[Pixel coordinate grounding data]
——

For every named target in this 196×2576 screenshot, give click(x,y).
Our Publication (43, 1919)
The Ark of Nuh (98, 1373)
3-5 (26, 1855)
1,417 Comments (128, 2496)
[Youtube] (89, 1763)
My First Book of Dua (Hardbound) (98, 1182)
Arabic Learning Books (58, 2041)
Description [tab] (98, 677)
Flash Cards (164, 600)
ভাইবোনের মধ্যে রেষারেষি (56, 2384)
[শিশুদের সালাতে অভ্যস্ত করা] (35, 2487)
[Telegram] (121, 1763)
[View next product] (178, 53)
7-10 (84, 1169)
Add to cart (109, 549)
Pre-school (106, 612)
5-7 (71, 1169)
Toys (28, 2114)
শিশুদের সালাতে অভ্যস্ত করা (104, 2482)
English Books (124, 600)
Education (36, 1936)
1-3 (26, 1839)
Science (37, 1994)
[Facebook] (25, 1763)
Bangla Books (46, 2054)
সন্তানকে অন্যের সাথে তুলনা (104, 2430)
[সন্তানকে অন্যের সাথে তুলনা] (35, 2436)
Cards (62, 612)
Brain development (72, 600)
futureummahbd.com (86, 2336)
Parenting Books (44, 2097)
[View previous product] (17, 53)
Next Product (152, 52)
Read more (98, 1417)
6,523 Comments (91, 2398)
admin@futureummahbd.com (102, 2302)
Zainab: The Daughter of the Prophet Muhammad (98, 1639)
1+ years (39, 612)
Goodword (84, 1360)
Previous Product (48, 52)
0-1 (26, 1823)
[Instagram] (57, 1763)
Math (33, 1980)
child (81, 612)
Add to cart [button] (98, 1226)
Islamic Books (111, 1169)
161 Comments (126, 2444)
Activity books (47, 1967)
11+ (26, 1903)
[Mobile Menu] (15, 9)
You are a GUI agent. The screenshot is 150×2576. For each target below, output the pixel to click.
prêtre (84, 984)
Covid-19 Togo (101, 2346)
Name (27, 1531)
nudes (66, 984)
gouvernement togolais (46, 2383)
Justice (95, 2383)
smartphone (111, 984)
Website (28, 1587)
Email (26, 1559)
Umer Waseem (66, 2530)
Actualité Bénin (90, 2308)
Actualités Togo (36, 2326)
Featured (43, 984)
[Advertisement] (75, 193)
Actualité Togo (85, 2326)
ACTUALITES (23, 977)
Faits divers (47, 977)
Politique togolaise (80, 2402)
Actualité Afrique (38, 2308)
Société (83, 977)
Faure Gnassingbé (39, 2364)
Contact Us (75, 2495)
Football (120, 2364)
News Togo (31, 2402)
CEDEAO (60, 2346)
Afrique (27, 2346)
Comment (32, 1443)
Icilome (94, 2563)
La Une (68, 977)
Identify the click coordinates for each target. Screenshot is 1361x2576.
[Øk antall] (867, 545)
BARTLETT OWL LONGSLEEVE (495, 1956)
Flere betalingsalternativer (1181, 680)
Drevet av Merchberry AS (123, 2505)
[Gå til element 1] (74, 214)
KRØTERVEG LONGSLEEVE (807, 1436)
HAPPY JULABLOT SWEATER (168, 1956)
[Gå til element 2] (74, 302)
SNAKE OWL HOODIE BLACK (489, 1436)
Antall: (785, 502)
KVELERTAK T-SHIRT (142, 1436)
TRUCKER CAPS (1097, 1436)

——

WORK REQUEST: Print the lines above from the one with "Math (33, 1980)" through the one with "smartphone (111, 984)", both included, exactly as written and nothing more.

FINISHED TASK:
Math (33, 1980)
child (81, 612)
Add to cart [button] (98, 1226)
Islamic Books (111, 1169)
161 Comments (126, 2444)
Activity books (47, 1967)
11+ (26, 1903)
[Mobile Menu] (15, 9)
You are a GUI agent. The screenshot is 150×2576. For each target below, output the pixel to click.
prêtre (84, 984)
Covid-19 Togo (101, 2346)
Name (27, 1531)
nudes (66, 984)
gouvernement togolais (46, 2383)
Justice (95, 2383)
smartphone (111, 984)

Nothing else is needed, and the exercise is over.